▸ **Task details**: Two lines in the listing below mark the span: one contains "Instruction: Enable the Snap to Grid checkbox" and one contains "The height and width of the screenshot is (632, 474).". Reproduce both of them and everything between, exactly.

▸ **Listed entries**:
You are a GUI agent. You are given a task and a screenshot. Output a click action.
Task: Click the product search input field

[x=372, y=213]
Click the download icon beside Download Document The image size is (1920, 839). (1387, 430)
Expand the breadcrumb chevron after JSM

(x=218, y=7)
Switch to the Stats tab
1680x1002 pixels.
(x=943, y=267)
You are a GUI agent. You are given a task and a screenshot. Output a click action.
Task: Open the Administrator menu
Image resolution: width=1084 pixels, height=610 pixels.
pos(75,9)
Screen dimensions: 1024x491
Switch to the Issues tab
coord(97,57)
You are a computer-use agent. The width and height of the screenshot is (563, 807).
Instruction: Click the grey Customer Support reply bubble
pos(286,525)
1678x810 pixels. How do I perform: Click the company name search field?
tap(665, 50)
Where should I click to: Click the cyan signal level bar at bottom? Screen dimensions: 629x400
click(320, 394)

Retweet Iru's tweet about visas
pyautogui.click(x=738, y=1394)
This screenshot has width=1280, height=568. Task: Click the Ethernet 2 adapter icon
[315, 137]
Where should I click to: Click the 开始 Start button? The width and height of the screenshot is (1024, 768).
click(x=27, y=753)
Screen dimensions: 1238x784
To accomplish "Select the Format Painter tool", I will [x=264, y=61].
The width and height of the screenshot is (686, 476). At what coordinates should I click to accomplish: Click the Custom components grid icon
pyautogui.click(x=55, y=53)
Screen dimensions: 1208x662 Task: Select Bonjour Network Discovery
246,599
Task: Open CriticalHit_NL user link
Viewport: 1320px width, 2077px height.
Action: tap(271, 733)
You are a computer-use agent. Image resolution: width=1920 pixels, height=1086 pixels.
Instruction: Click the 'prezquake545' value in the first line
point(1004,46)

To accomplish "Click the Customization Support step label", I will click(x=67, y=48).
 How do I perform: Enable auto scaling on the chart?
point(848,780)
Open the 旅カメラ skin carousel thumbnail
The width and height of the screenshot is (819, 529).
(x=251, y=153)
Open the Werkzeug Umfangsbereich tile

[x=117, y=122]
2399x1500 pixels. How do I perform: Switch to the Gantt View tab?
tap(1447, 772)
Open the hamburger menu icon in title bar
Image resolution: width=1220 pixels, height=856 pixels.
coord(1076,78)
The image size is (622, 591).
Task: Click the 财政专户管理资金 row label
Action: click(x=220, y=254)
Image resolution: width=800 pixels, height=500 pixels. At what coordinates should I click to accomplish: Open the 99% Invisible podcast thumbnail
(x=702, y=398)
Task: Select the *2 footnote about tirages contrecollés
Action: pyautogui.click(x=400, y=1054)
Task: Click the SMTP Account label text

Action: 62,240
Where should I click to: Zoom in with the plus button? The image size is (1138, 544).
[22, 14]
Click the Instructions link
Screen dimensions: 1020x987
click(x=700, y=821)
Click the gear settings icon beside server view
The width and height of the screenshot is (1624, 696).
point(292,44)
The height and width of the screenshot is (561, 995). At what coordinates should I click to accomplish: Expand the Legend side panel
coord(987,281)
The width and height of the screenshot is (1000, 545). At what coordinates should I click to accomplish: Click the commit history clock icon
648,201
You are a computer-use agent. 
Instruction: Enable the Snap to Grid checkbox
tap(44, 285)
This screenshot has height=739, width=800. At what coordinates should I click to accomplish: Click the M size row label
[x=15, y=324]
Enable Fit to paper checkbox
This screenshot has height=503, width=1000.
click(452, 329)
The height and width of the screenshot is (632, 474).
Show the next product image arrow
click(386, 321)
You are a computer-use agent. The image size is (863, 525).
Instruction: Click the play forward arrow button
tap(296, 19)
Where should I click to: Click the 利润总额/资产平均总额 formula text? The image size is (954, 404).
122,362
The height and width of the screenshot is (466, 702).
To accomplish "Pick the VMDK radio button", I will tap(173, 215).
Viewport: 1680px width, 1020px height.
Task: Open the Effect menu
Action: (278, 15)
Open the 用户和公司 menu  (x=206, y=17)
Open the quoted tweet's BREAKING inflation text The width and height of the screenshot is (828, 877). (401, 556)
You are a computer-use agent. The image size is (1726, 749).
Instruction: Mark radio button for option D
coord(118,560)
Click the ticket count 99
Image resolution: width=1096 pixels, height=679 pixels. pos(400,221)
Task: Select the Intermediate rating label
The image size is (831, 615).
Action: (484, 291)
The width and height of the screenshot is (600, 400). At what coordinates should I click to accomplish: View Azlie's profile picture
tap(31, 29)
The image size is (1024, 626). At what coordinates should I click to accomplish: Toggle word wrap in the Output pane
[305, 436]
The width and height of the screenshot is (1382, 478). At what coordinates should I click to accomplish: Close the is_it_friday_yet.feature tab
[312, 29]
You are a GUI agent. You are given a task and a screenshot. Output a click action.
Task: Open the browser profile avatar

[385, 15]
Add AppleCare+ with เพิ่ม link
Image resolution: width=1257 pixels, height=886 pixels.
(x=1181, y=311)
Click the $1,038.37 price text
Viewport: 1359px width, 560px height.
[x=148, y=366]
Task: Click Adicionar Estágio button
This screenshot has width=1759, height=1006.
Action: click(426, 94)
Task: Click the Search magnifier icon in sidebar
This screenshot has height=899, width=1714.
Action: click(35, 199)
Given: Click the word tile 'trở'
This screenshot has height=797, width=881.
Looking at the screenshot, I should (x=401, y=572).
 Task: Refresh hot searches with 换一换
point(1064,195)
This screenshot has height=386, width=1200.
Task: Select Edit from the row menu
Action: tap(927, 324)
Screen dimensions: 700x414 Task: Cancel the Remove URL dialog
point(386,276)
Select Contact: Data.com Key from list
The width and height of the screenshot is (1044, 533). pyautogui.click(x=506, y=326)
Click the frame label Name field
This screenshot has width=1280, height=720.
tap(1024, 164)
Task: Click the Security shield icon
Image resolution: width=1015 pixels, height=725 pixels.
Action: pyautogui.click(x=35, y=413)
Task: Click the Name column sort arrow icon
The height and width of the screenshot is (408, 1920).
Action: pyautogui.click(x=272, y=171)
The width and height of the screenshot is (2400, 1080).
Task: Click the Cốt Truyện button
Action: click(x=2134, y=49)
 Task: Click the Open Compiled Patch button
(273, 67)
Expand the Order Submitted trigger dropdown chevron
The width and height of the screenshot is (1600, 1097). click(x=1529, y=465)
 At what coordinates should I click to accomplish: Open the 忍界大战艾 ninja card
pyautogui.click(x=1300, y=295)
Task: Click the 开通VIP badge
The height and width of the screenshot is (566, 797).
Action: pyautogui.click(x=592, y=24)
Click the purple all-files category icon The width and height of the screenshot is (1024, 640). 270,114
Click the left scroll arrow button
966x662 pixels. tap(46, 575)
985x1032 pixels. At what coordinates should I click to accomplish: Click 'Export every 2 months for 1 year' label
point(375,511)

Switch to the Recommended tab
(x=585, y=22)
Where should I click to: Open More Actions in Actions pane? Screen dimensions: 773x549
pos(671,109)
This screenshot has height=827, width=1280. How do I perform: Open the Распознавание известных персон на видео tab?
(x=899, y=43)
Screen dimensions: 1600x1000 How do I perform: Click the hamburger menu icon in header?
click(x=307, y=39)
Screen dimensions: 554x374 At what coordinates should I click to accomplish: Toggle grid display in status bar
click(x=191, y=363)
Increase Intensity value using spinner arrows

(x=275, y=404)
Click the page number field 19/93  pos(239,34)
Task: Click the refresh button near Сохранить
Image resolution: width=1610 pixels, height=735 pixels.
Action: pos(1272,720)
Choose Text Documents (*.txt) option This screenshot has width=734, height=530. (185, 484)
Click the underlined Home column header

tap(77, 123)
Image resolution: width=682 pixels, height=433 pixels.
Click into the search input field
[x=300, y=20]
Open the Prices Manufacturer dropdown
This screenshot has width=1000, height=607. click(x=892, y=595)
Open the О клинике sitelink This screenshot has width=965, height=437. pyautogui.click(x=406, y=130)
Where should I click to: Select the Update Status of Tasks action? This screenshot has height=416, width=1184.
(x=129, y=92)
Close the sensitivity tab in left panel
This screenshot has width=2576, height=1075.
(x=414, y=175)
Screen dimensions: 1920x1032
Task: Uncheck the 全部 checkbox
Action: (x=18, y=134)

▸ **Solution**:
Instruction: Enable the Snap to Grid checkbox
tap(44, 285)
This screenshot has height=739, width=800. At what coordinates should I click to accomplish: Click the M size row label
[x=15, y=324]
Enable Fit to paper checkbox
This screenshot has height=503, width=1000.
click(452, 329)
The height and width of the screenshot is (632, 474).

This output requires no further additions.